Nested loop: indicates per-row (expensive)
Semi-join: indicates optimization applied
Subqueries vs. Joins
Equivalence
Many subqueries: expressible as JOINs. JOINs: often more efficient. Optimizer: may convert automatically. Semantics: same result (usually).
Example Comparison
Subquery:
SELECT name FROM employees
WHERE dept_id IN (SELECT dept_id FROM departments WHERE region='East');
Join:
SELECT DISTINCT e.name
FROM employees e
JOIN departments d ON e.dept_id = d.dept_id
WHERE d.region = 'East';
Performance Implications
JOIN: typically faster (set operations optimized). Subquery: may be slower (depends on optimizer). Test: benchmark both.
Readability
Subquery: sometimes clearer (nested logic). JOIN: sometimes clearer (explicit relationships). Choose: based on understandability.
Recommendation
Prefer JOINs: generally better performance. Use subqueries: when necessary or for readability. Measure: verify actual performance.
Query Optimization
Rewriting Strategies
Subquery to JOIN: if equivalent. Derived table: simplify (remove unnecessary columns). Remove: unused subqueries.
Index Usage
Subquery filter: can use index (on filtered column). Correlated: index on joining column (speeds lookup). Analyze: execution plan.
Simplification
Complex nested subquery: break into CTE (more readable)

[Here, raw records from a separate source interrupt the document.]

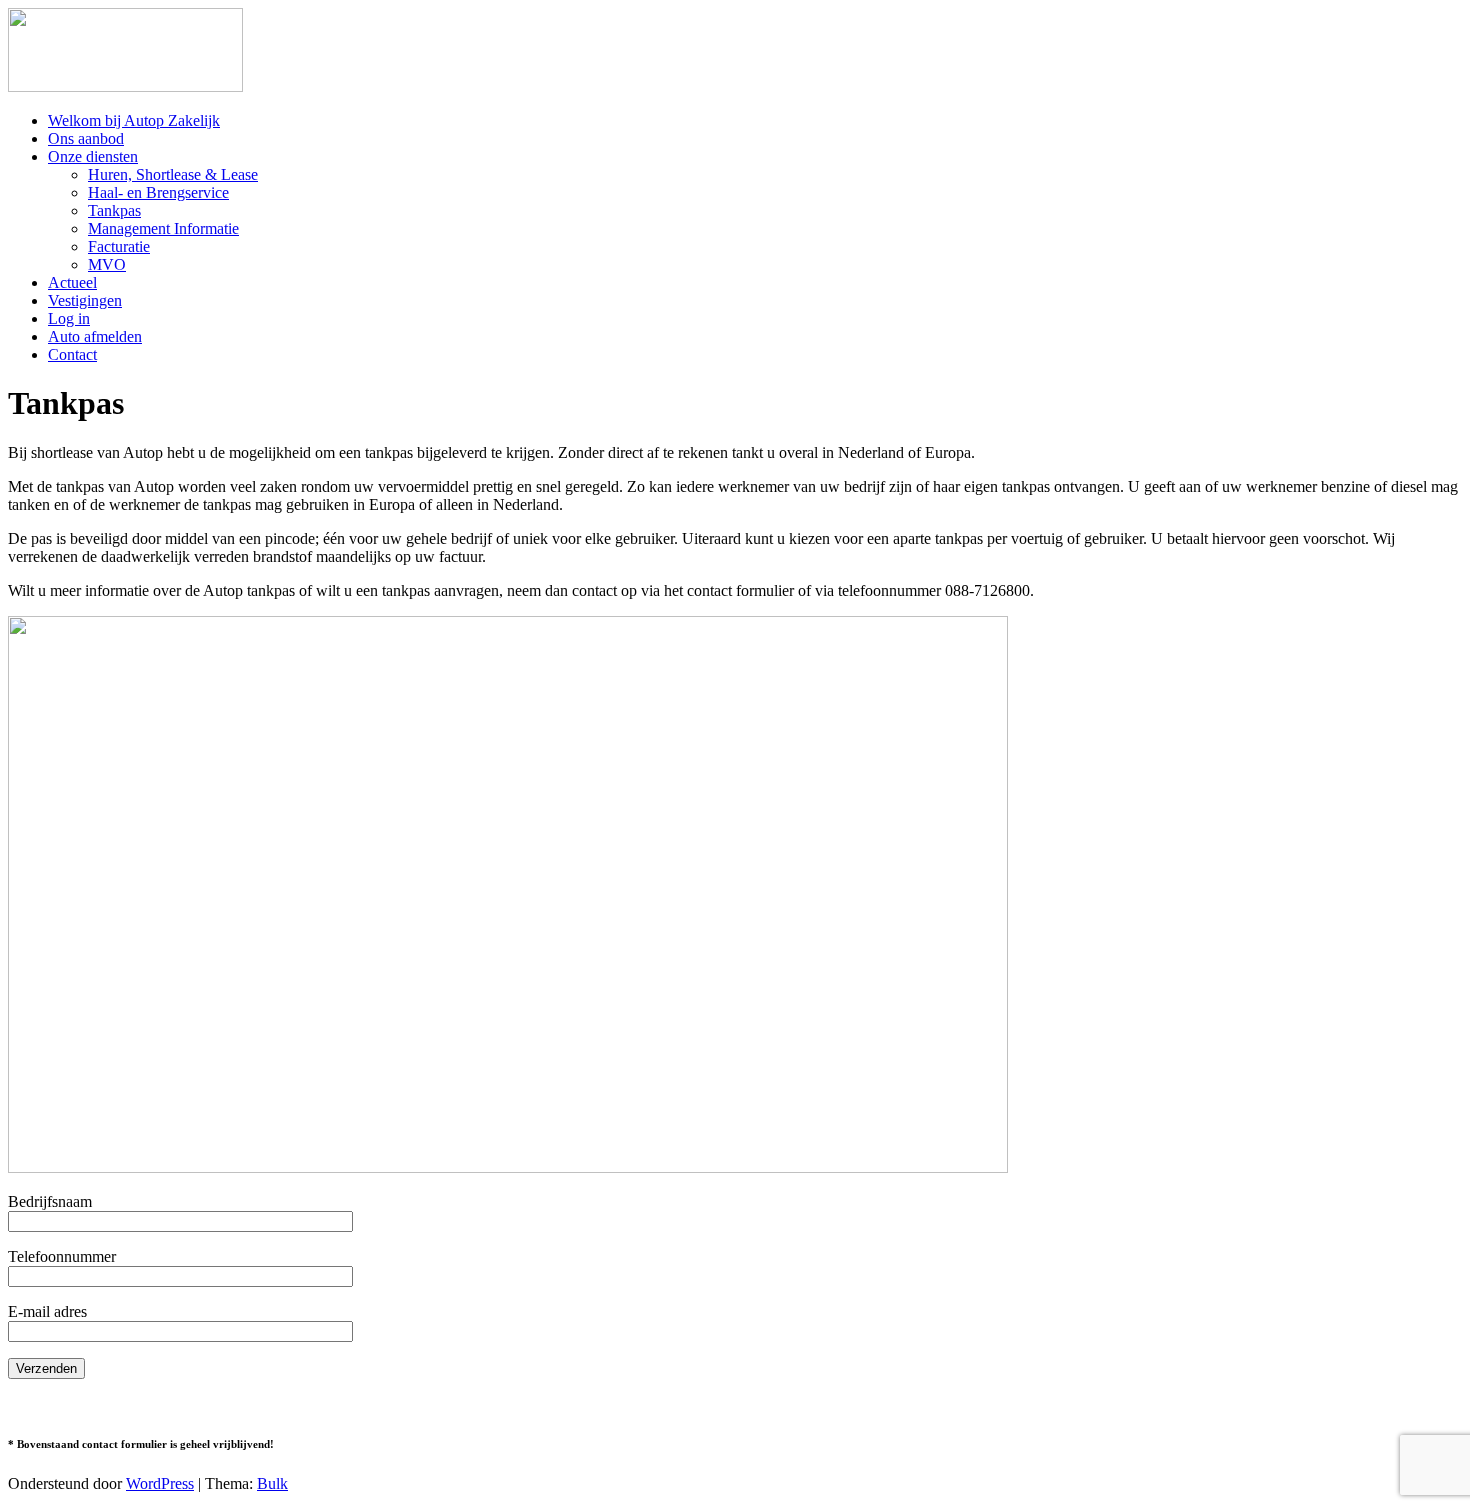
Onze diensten (93, 156)
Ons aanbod (86, 138)
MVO (107, 264)
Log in (69, 318)
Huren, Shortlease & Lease (173, 174)
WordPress (160, 1483)
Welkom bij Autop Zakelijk (134, 120)
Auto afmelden (95, 336)
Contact (72, 354)
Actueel (72, 282)
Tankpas (114, 210)
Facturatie (119, 246)
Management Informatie (163, 228)
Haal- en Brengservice (158, 192)
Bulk (272, 1483)
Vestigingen (85, 300)
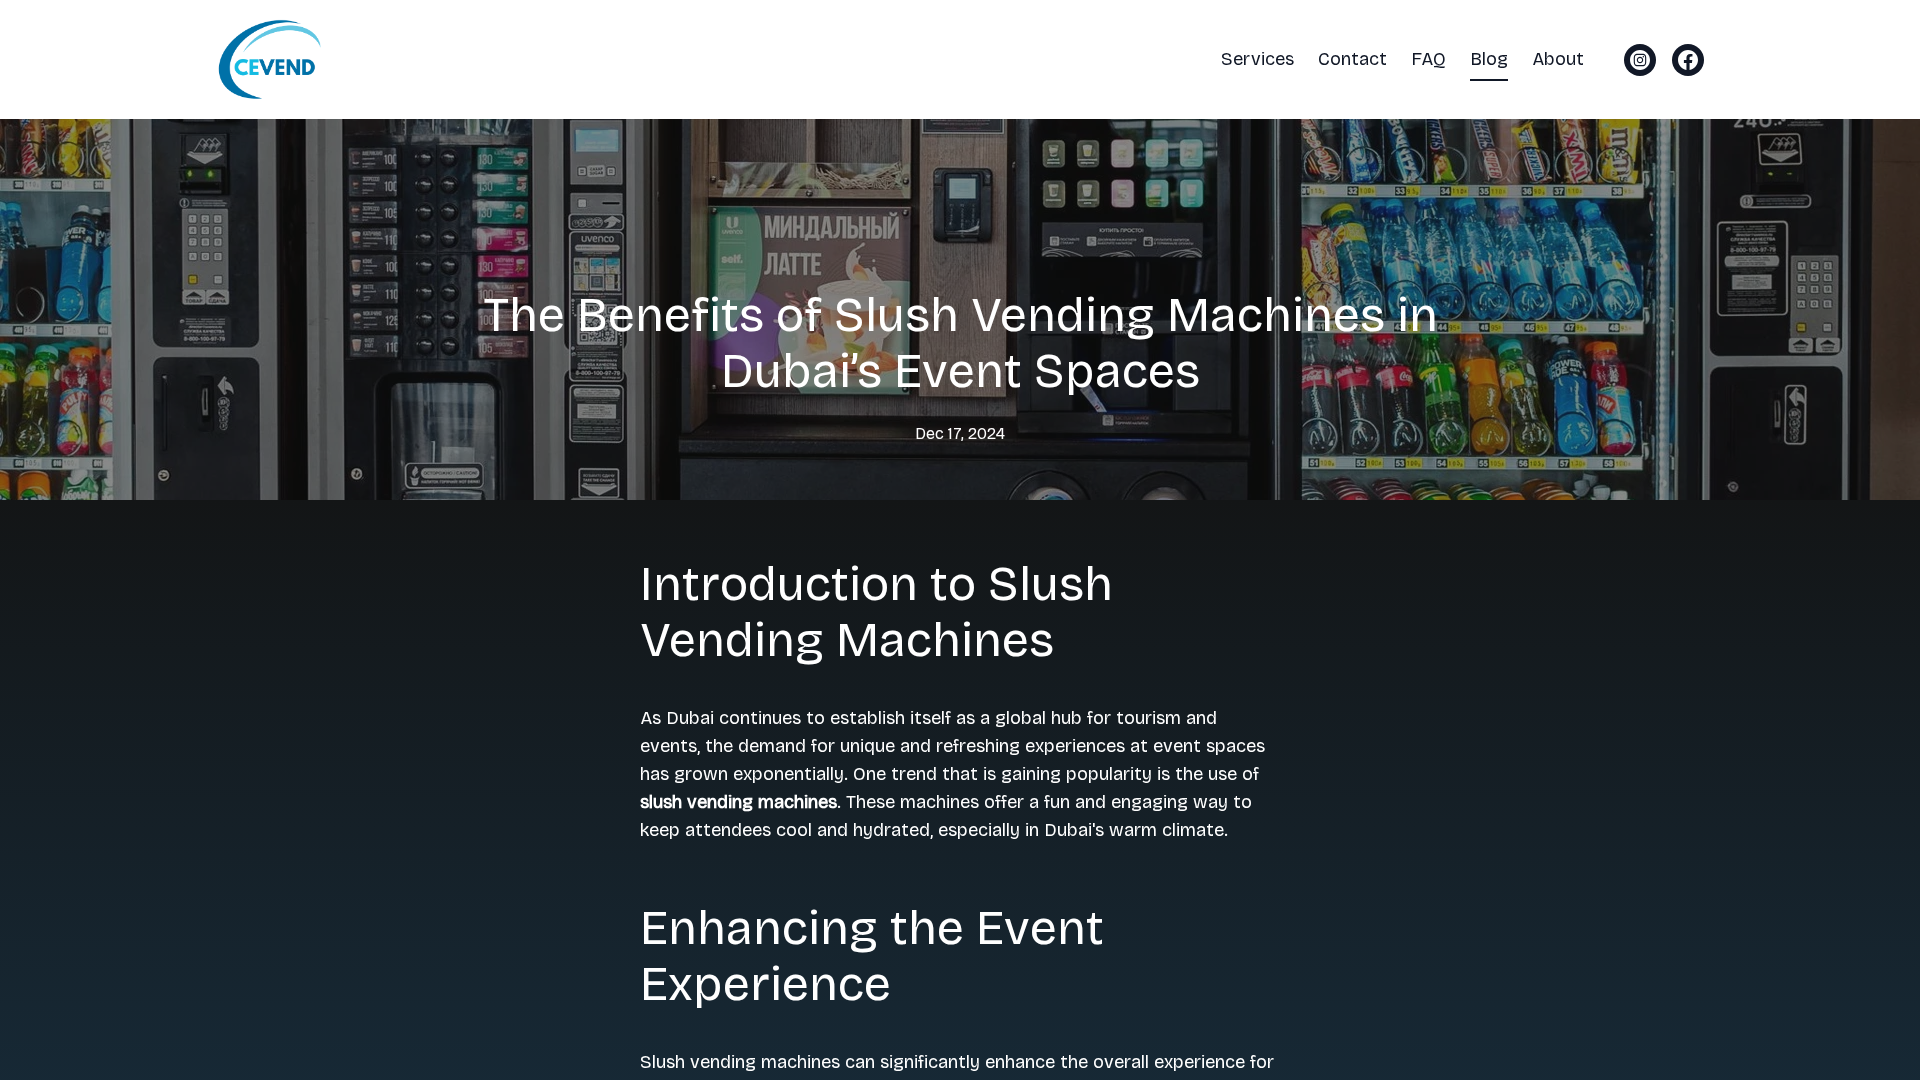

Multiple subqueries: consolidate where possible
Redundant: eliminate duplicate logic
Common Table Expressions (CTEs)
Definition
Named subquery: reusable. WITH clause: define before main query. Improves readability: named intermediate results.
Example
WITH dept_stats AS (
SELECT dept_id, AVG(salary) AS avg_sal
FROM employees
GROUP BY dept_id
)
SELECT e.name, e.salary
FROM employees e
JOIN dept_stats ds ON e.dept_id = ds.dept_id
WHERE e.salary > ds.avg_sal;
Advantages
Readability: named intermediate steps. Reusability: used multiple times. Clarity: complex queries simplified.
Recursive CTEs
Advanced: hierarchical data (trees). Complex: requires separate study.
Practical Examples
Find High Earners
SELECT name, salary
FROM employees
WHERE salary > (SELECT AVG(salary) FROM employees);
Employees in Specific Regions
SELECT name
FROM employees
WHERE dept_id IN (
SELECT dept_id FROM departments WHERE region IN ('East', 'West')
);
Departments with Employees
SELECT dept_name
FROM departments
WHERE EXISTS (SELECT 1 FROM employees WHERE dept_id = departments.dept_id);
Complex Multi-Step
WITH sales_summary AS (
SELECT product_id, SUM(amount) AS total FROM sales GROUP BY product_id
)
SELECT p.name, s.total
FROM products p
JOIN sales_summary s ON p.id = s.product_id
WHERE s.total > 100000;
References
- Ramakrishnan, R., and Gehrke, J. "Database Management Systems." McGraw-Hill, 3rd edition, 2003.
- ISO/IEC 9075-1:2016 Information Technology - Database Languages - SQL.